Animals

The Dodo Bird May Be Coming Back And It Could Happen In…

One of the most famous symbols of extinction may be slowly inching its way back to life, and the scientists working on it believe a living dodo-like bird could realistically exist within the next five to seven years. Colossal Biosciences, a Texas-based company dedicated to reversing extinction, has announced a significant breakthrough in its dodo project after its team successfully grew primordial germ cells from pigeons, the specialized cells that eventually develop into eggs and sperm, for the very first time in history. The achievement matters enormously because the dodo’s closest living relative is the Nicobar pigeon, and the same technique will now be applied to that bird’s cells, which will then be carefully edited with reconstructed dodo DNA and inserted into chicken embryos acting as surrogates. Scientists are calling it a pivotal and long-awaited step forward in a project that once seemed almost impossible to imagine.

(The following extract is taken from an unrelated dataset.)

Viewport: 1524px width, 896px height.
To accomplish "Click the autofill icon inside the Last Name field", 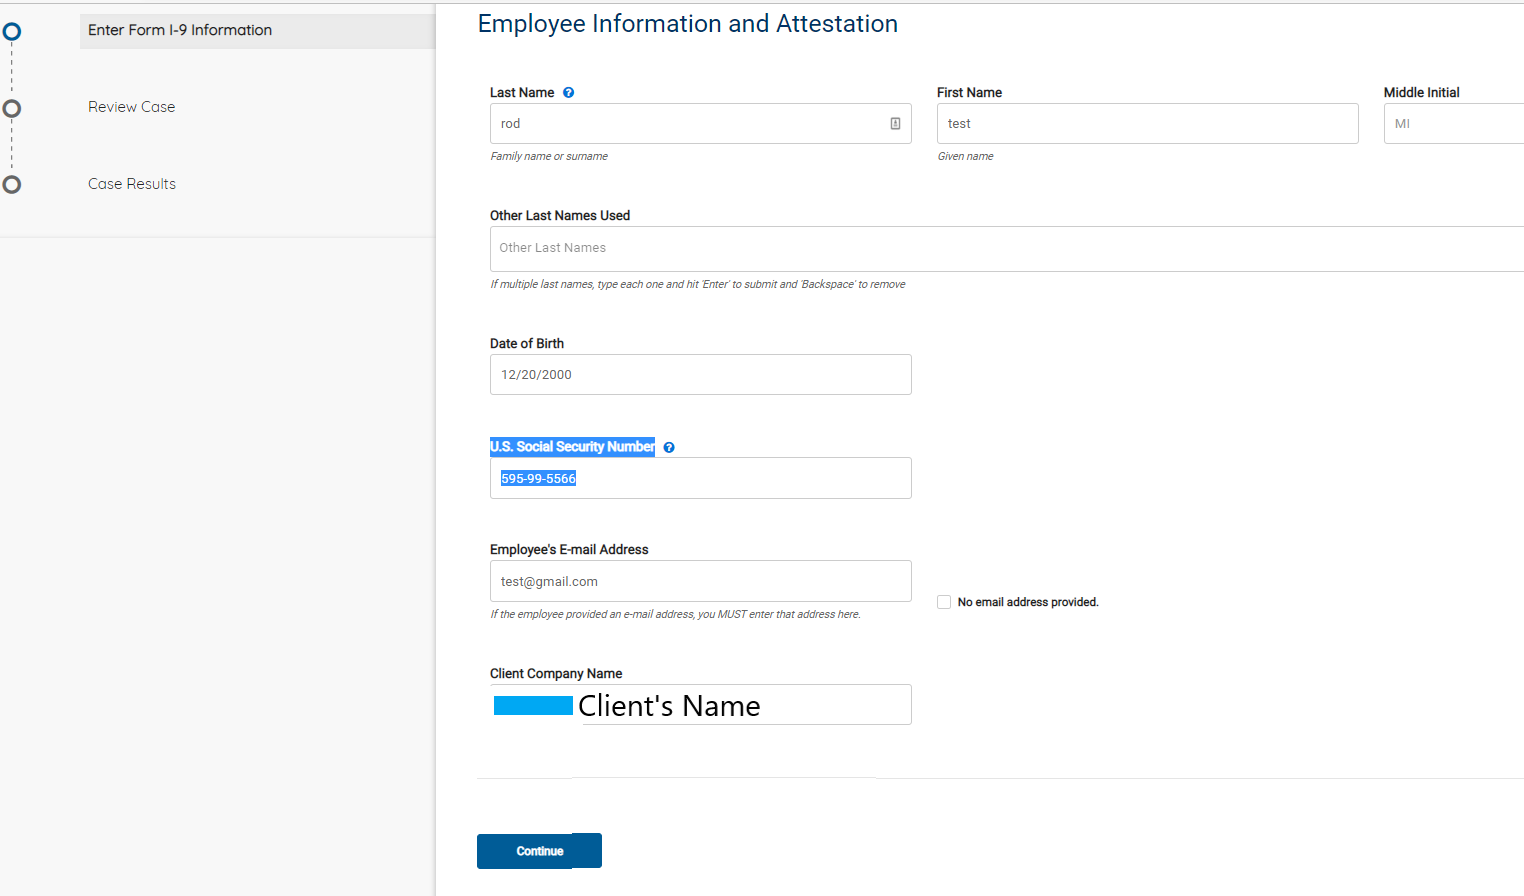I will (895, 123).
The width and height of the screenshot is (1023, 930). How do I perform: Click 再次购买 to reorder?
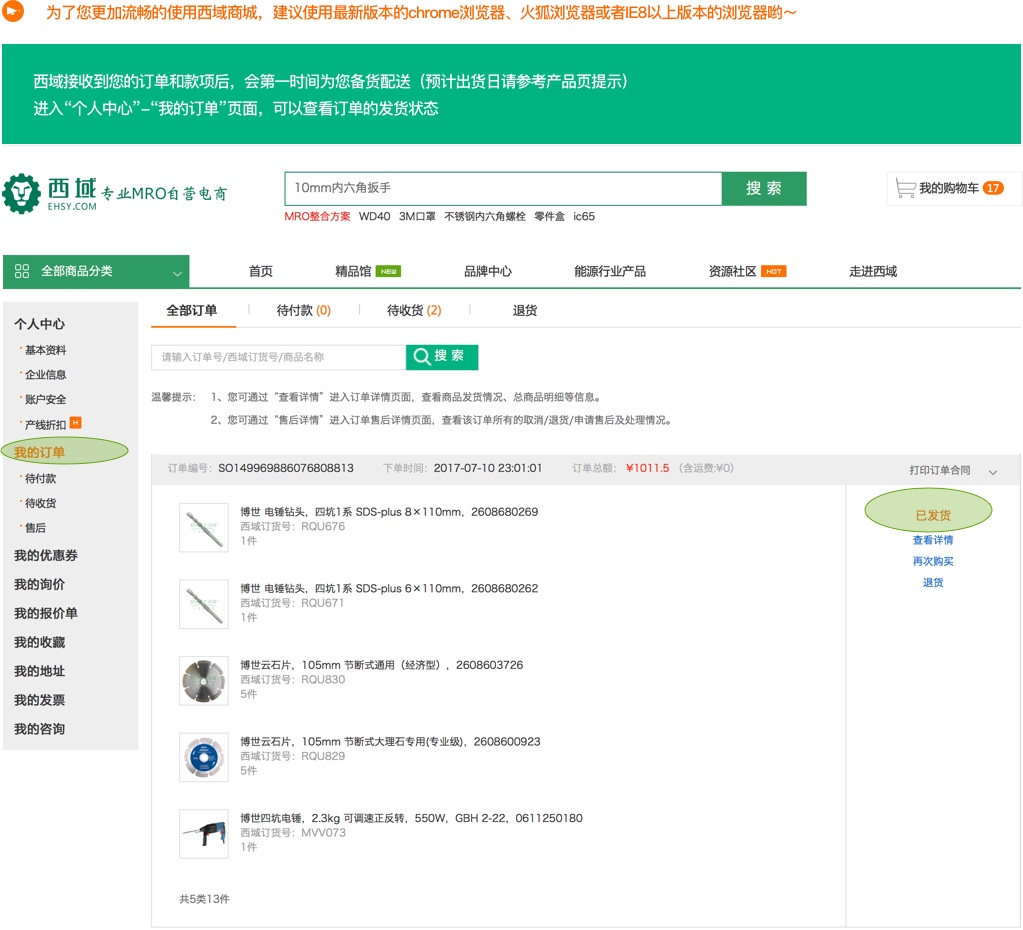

The company has already sequenced the dodo’s genome using DNA preserved in museum specimens and has established a breeding colony of Nicobar pigeons in Texas to serve as the genetic foundation for everything that follows. To prepare for the bird’s eventual return, Colossal has also formed a dedicated advisory committee working with conservationists in Mauritius, the small island nation where dodos lived for thousands of years before disappearing in the late 1600s. The broader goal extends well beyond the dodo itself, with researchers saying the genetic tools being developed in this process could also be used to protect species that are alive and endangered today. Colossal has now raised over $300 million for its de-extinction work, and the dodo project has captured the imagination of scientists and everyday people alike who find something deeply hopeful in the idea that extinction does not always have to be the final word.